▶ _Stored data_
● ● ● ●

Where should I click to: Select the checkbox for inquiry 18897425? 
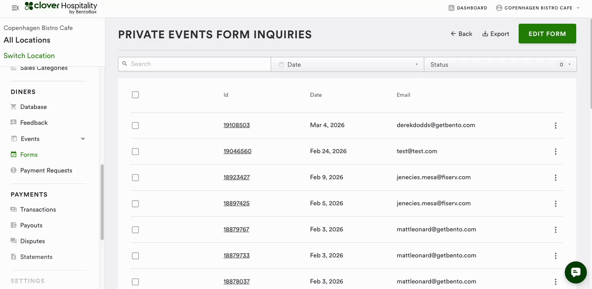[x=135, y=204]

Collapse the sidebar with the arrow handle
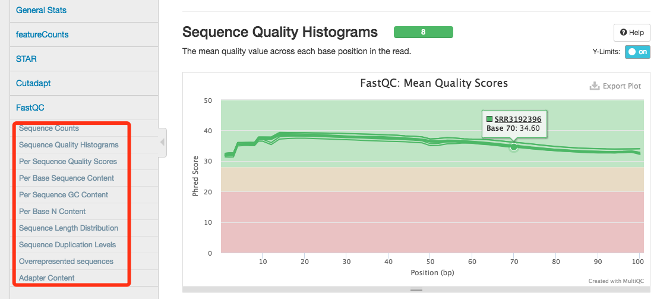tap(162, 143)
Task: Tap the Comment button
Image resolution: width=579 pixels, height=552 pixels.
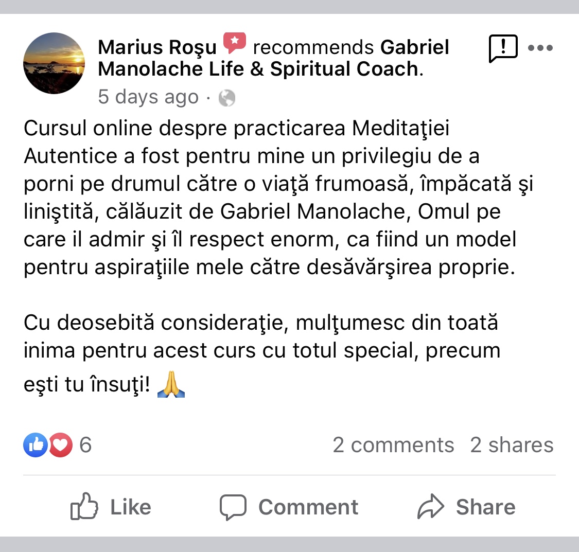Action: (x=289, y=507)
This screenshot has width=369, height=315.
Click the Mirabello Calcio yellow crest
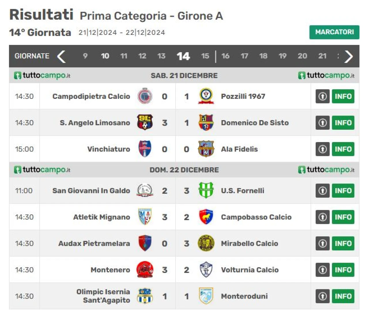(x=206, y=243)
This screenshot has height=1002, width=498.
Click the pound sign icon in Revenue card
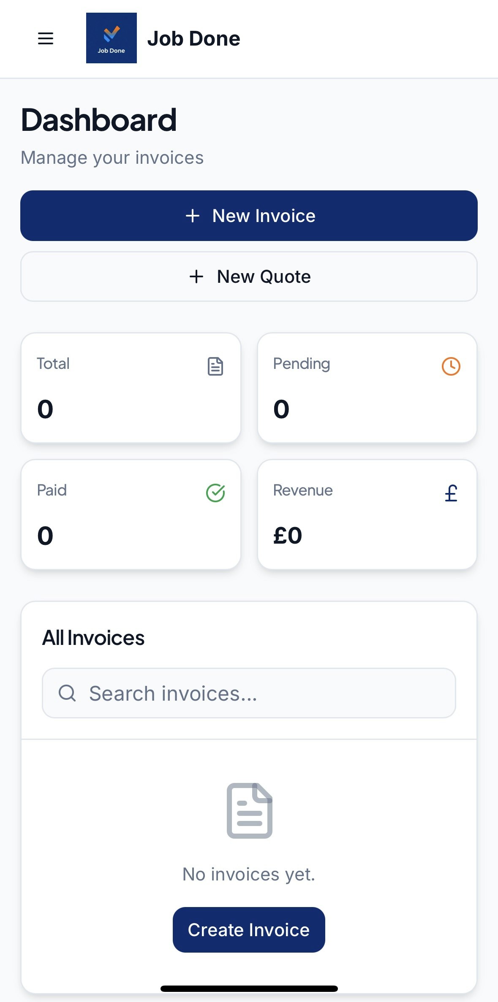451,493
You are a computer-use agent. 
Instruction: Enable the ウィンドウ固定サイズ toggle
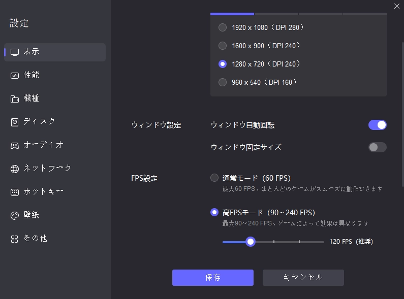tap(377, 147)
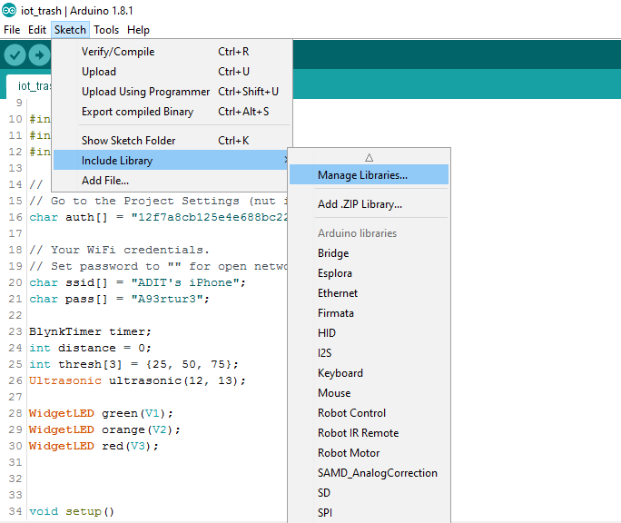
Task: Run Verify/Compile from Sketch menu
Action: [x=118, y=52]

● ● ● ●

A single number is required: the count of lines in the data that include the string "This".

▶ _Written response_
2